Dilated chambers outside the normal range are common in competitive athletes. Don’t accept the echocardiographic hard numeric cutoffs that have been established as “normal” in the general population. For example, 36% of National Basketball Association players have a left ventricular end diastolic dimension (LVEDD) greater than 60 mm.
“I’ve seen LVEDDs up to 70 mm in cyclists. And all but a handful have a normal left ventricular ejection fraction greater than 50%,” he noted.
Dilated chambers in elite athletes are reassuring, provided stroke volume is preserved or, as is more often the case, enhanced.

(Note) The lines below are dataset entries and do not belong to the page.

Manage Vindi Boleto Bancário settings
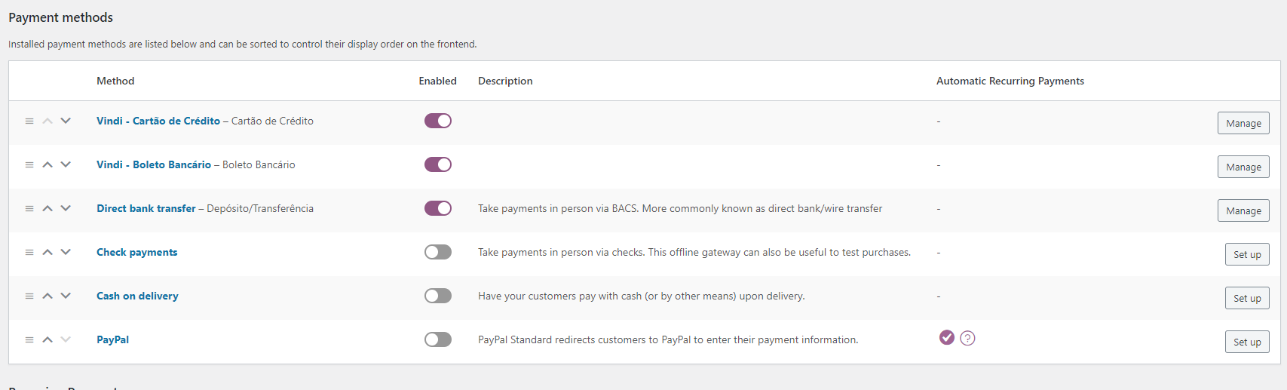The image size is (1287, 390). tap(1243, 167)
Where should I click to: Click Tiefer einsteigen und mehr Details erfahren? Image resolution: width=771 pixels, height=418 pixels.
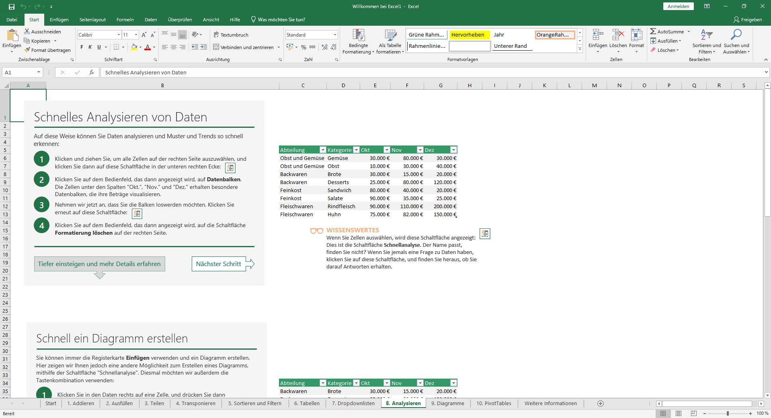99,264
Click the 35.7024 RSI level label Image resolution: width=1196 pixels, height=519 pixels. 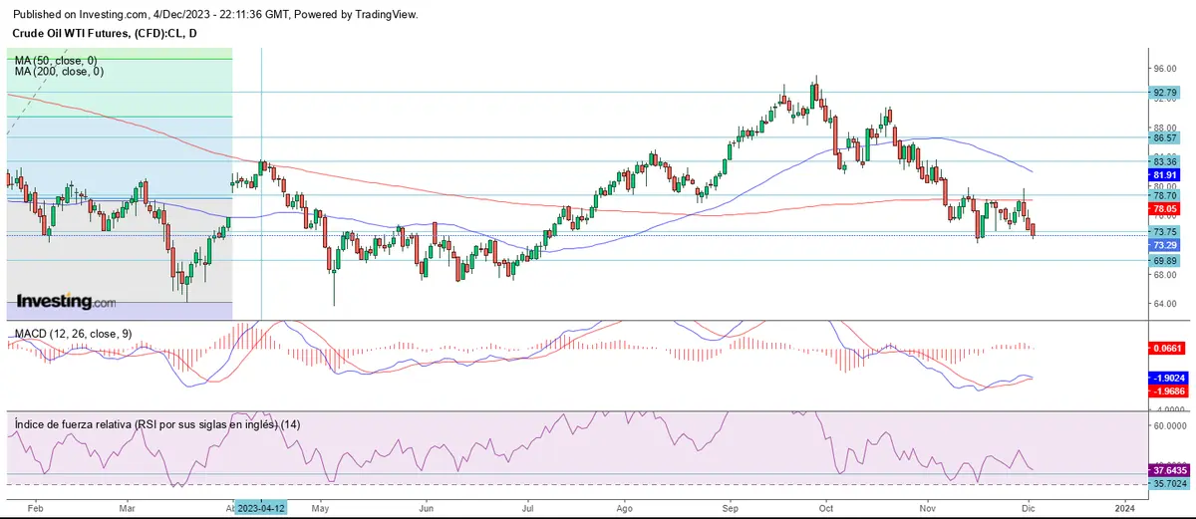1165,484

“One of the hallmarks of being an athlete is the ability to suck in blood and increase stroke volume as a result. A typical stroke volume in an athlete is well above normal, with 85-90 cc or more being common. On tissue Doppler assessment, you shouldn’t have a normal inflow pattern or normal relaxation. A septal E prime velocity of 11-14 cm/sec is what I typically expect in an athlete. A lower E prime velocity suggests early pathologic change. If you find an E prime velocity of less than 9 cm/sec on tissue Doppler, or an elevated filling pressure like 15 mm Hg, that correlates with a greater than 90% sensitivity for pathology, such as hypertrophic cardiomyopathy. The average E prime velocity in Major League Soccer players is about 13 cm/sec, so that’s an important number to keep in your head,” according to the cardiologist.

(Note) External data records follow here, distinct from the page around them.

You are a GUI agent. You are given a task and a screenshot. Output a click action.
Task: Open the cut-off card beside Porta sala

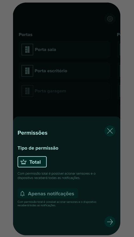coord(119,49)

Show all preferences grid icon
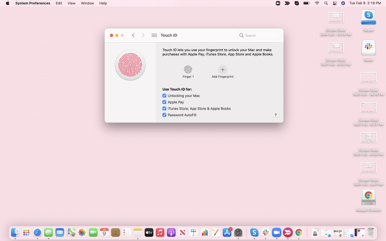point(154,35)
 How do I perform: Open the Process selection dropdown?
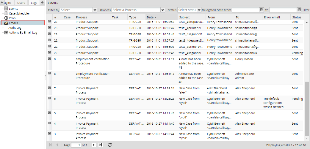coord(162,10)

Cardiac remodeling in elite athletes tends towards one of two forms, depending upon their sport. Endurance athletes, such as marathon runners, are repetitively volume challenged, so expect a tendency towards aortic regurgitation. For pressure-challenged athletes, such as power weightlifters, the tendency is toward aortic stenosis.
“But also expect a blend. It’s rarely just one or the other. Understanding that can help you discern the gray zone athlete,” he said.
Dr. Martinez reported having no financial conflicts of interest regarding his presentation.